Missouri was one of the first states to end supplemental federal jobless benefits, cutting the $300 payments on June 12. Although it’s early, workforce development officials told the New York Times that they’ve seen almost no jump in job applications since benefits were slashed.
Good said the pandemic has forced a lot of low-wage workers in industries such as health care, retail and hospitality to rethink their priorities.
Some are training for new careers. About 200,000 Michigan residents are taking advantage of new state programs offering tuition-free certificates, credentials and associate degrees for pandemic-related frontline workers and others.
Others in two-income families are cutting budgets, getting by on one income while waiting for better job opportunities as the economy accelerates, Good said.
A record 4 million U.S. workers quit their jobs in April, a sign that workers believe it will soon be easier to get better jobs, economists say. And there were a record 9.3 million unfilled U.S. jobs in the same month, according to the Labor Department.
Many of those jobs will eventually get filled as the economy emerges from the worst public health crisis in a century.
But the recovery will be painfully slow. The latest University of Michigan forecast predicts Michigan won’t return to pre-pandemic job levels until the end of 2023.
Beyond 2023, employers in many industries will continue to struggle to find workers, a result of the lack of new entrants in the workforce to replace rapidly retiring Baby Boomers.
“We are in for a long period of labor shortages,” University of Michigan economist Don Grimes told me. “It’s driven by demographics; not enough prime working-age people in Michigan.”
The number of Michigan residents aged 25 to 64 is expected to be essentially flat through at least 2028, according to the state Bureau of Labor Market Information and Strategic Initiatives.
And too many of those prime-working-age people are not working or even looking for work, a persistent problem in Michigan.
In May, just 56% of Michigan residents age 16 and older held jobs.
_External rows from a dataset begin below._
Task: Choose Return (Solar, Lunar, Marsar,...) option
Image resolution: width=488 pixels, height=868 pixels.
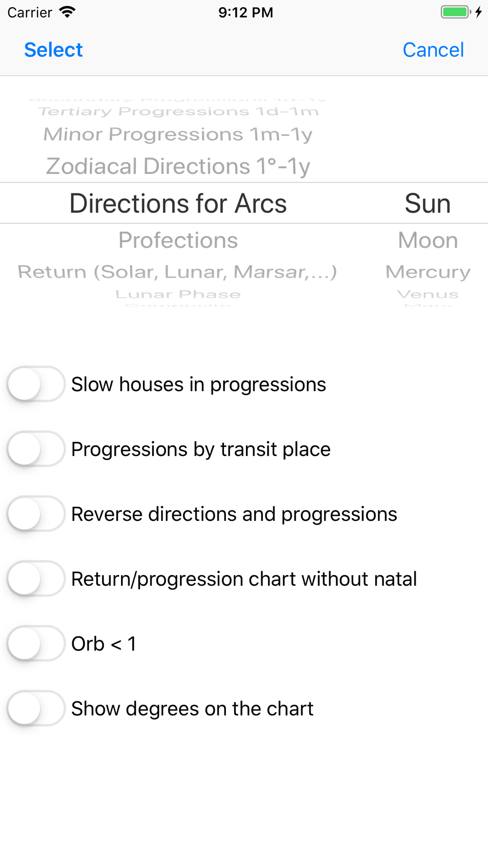Action: point(178,272)
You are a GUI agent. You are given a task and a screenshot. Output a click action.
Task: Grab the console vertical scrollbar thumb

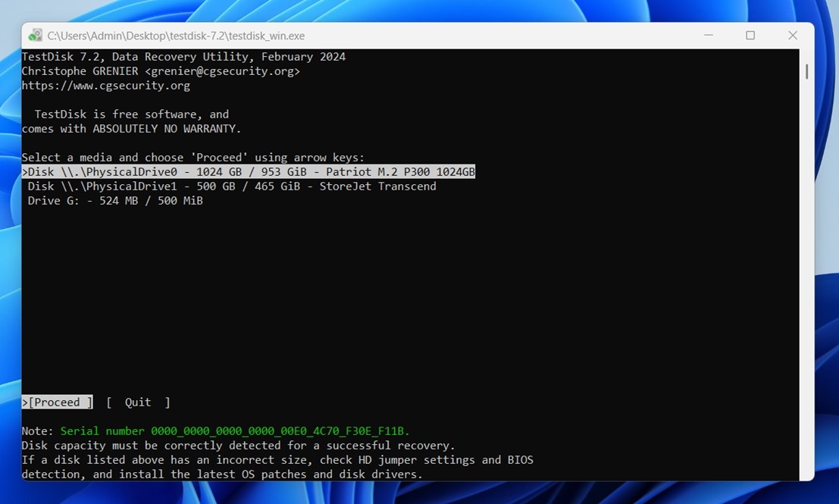(x=806, y=71)
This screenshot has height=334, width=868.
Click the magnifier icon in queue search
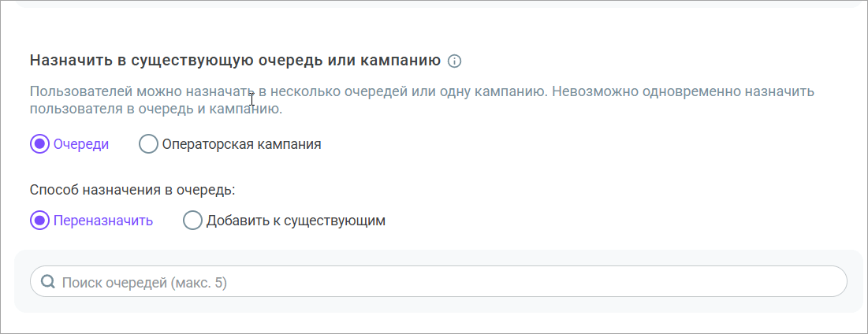[x=47, y=281]
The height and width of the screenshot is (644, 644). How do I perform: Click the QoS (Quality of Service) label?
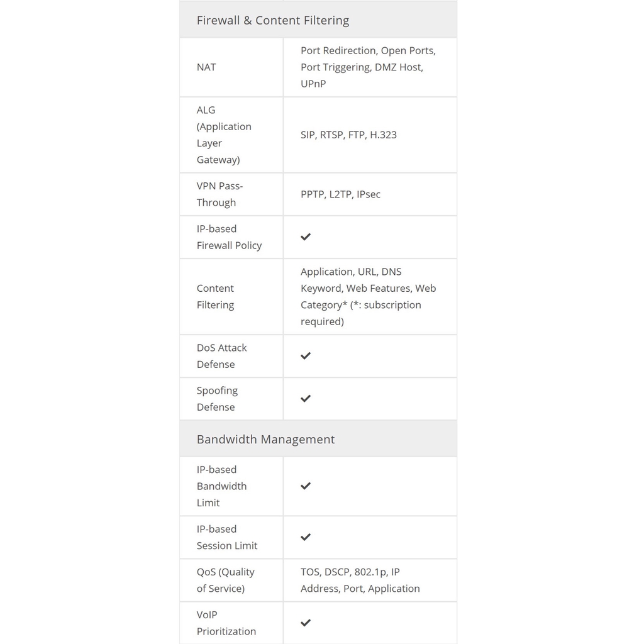click(x=225, y=580)
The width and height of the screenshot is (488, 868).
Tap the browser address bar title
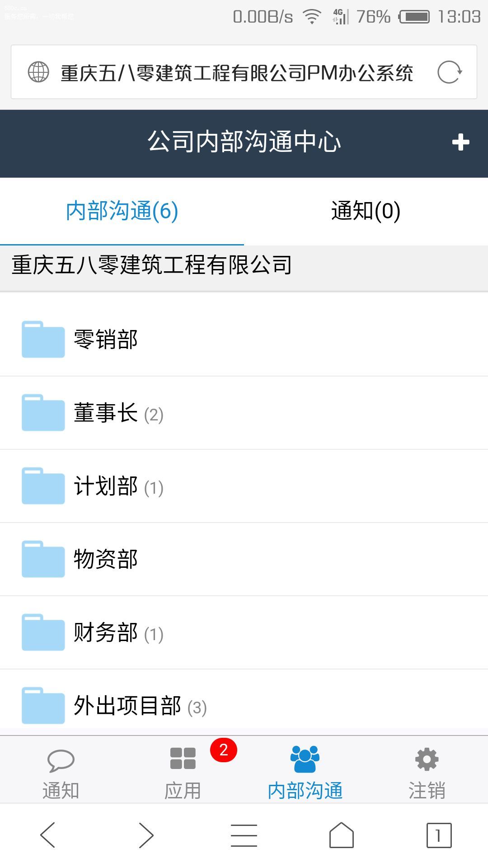coord(237,73)
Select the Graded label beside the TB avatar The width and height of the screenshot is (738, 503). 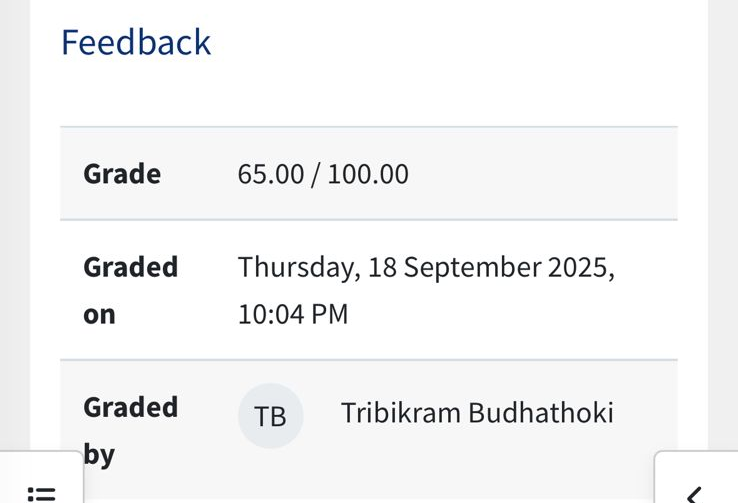pos(131,407)
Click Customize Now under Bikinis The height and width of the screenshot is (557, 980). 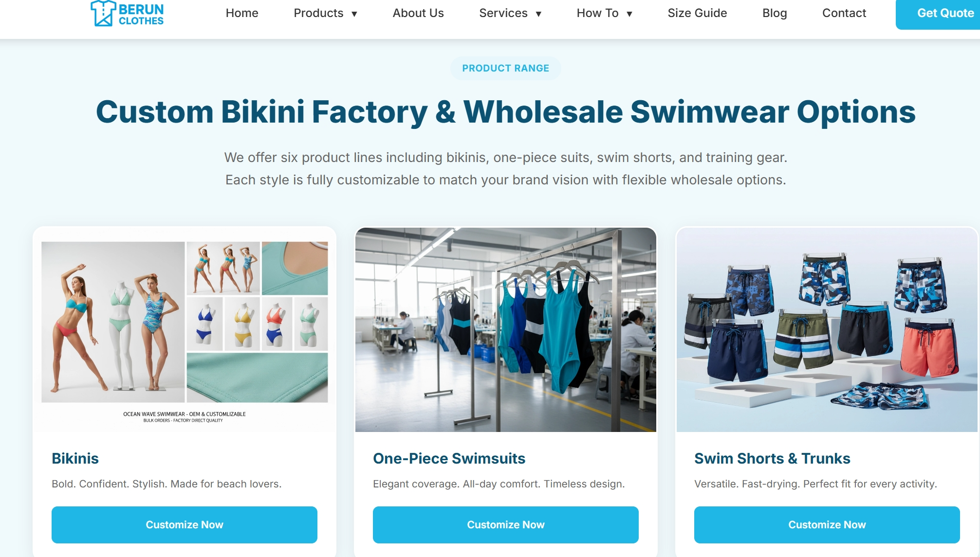tap(185, 524)
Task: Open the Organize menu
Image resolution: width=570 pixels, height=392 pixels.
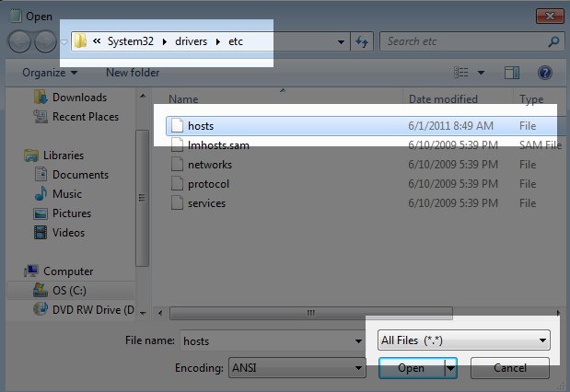Action: pyautogui.click(x=50, y=72)
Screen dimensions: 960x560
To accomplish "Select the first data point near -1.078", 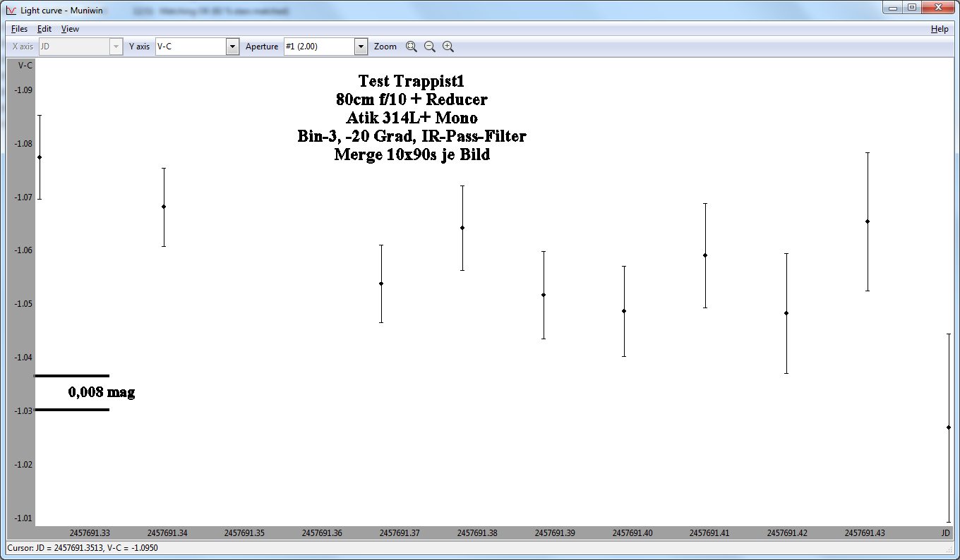I will (40, 157).
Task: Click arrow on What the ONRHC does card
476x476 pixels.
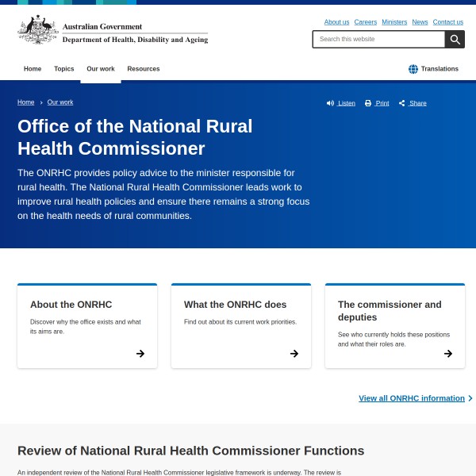Action: [x=294, y=354]
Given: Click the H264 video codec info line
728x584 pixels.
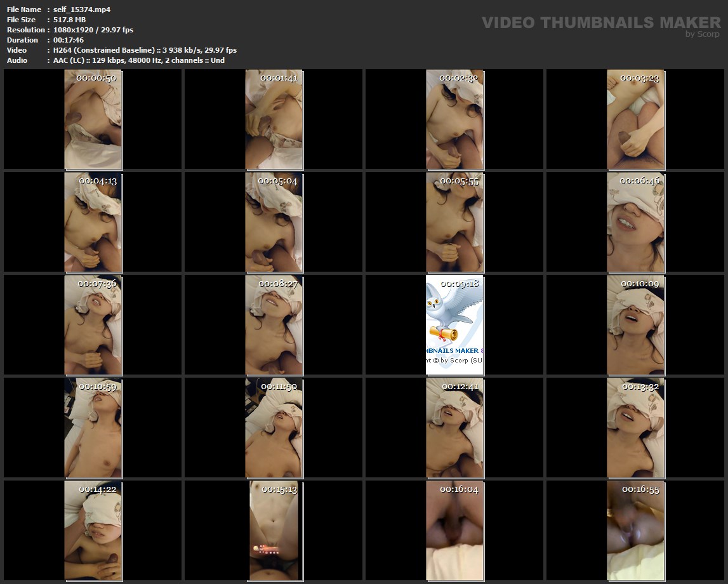Looking at the screenshot, I should (x=145, y=50).
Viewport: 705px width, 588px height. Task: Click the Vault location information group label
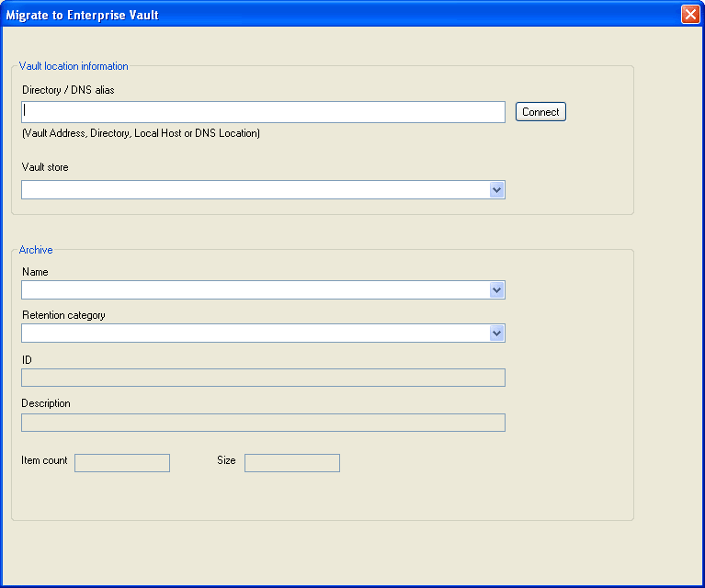(74, 66)
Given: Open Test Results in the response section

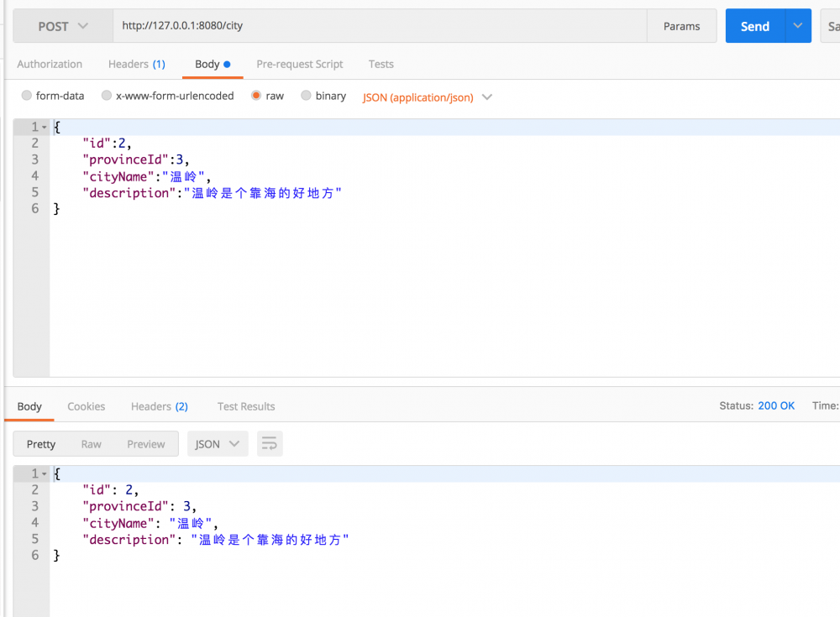Looking at the screenshot, I should 245,406.
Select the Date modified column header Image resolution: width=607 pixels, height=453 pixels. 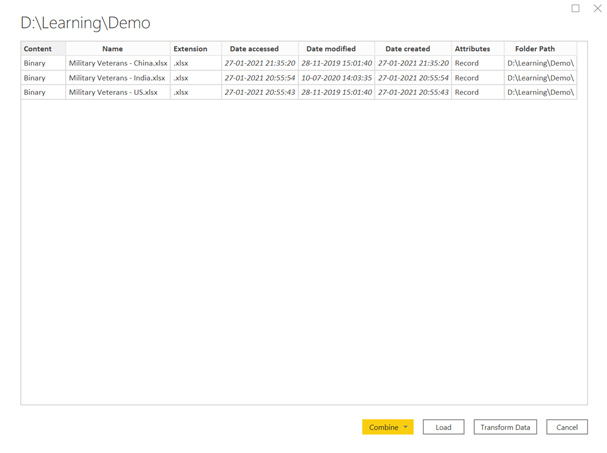331,48
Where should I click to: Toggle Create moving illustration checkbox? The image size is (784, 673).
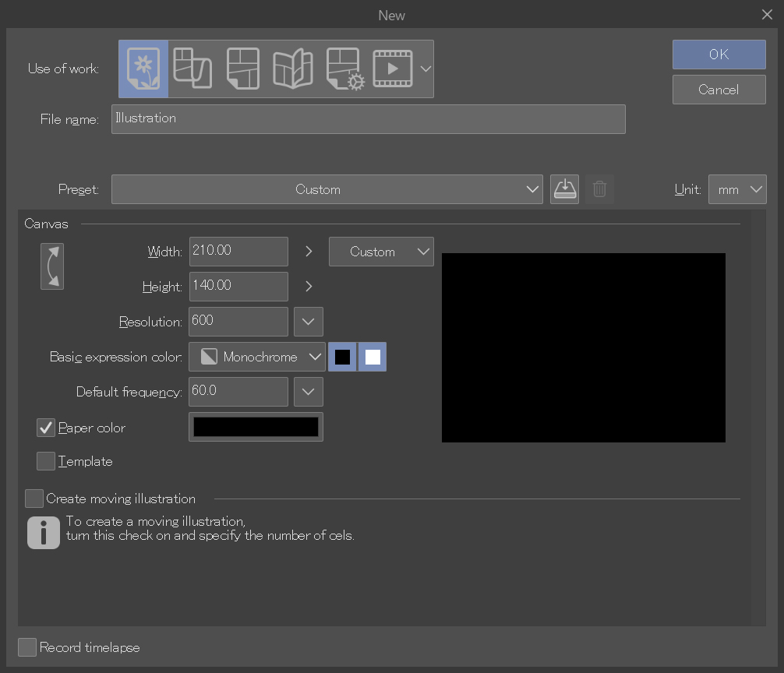[x=34, y=499]
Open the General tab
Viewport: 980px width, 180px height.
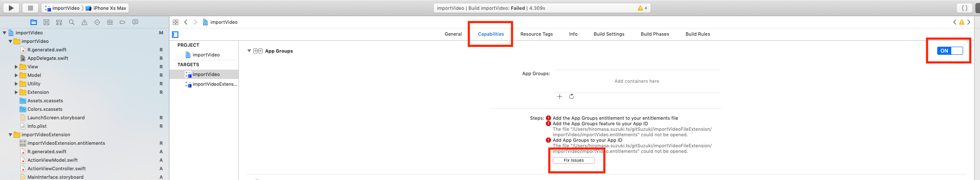[453, 34]
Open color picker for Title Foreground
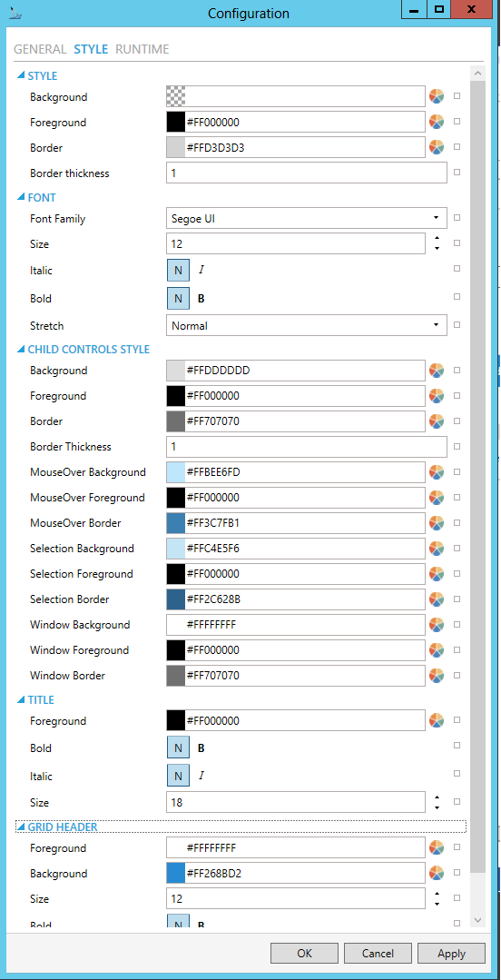The width and height of the screenshot is (501, 980). (x=436, y=720)
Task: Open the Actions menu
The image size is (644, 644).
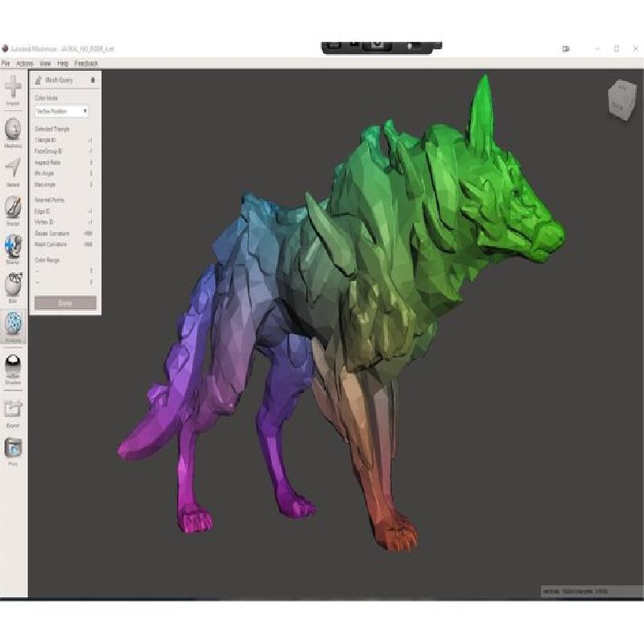Action: 25,63
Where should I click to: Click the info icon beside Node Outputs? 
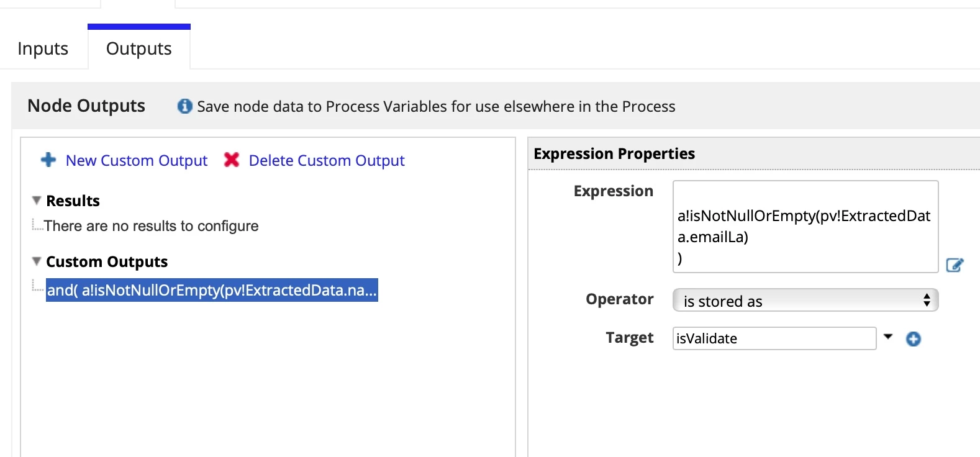point(184,106)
That’s down 10 percentage points from 20 years ago. Michigan ranks 40th in the employment-to-population ratio.
And just 58.9% of Michigan adults were either employed or looking for work in May. Michigan ranks 42nd in the labor force participation rate.
Good said employers could lure many jobless people back by boosting wages and benefits, and improving working conditions.
But getting them to return to low-wage businesses, including restaurants, retail stores and nursing homes, also will require employers to restructure work, giving workers a career path and a living wage while keeping businesses economically viable.
“The only way we get to an economy that fully works is to don’t assume we will continue to have an economy built on jobs that pay low wages,” he said. “But there are no glib, easy answers.”
Ending $300 weekly federal jobless payments is, at best, slapping a Band-Aid on a labor market that needs major surgery.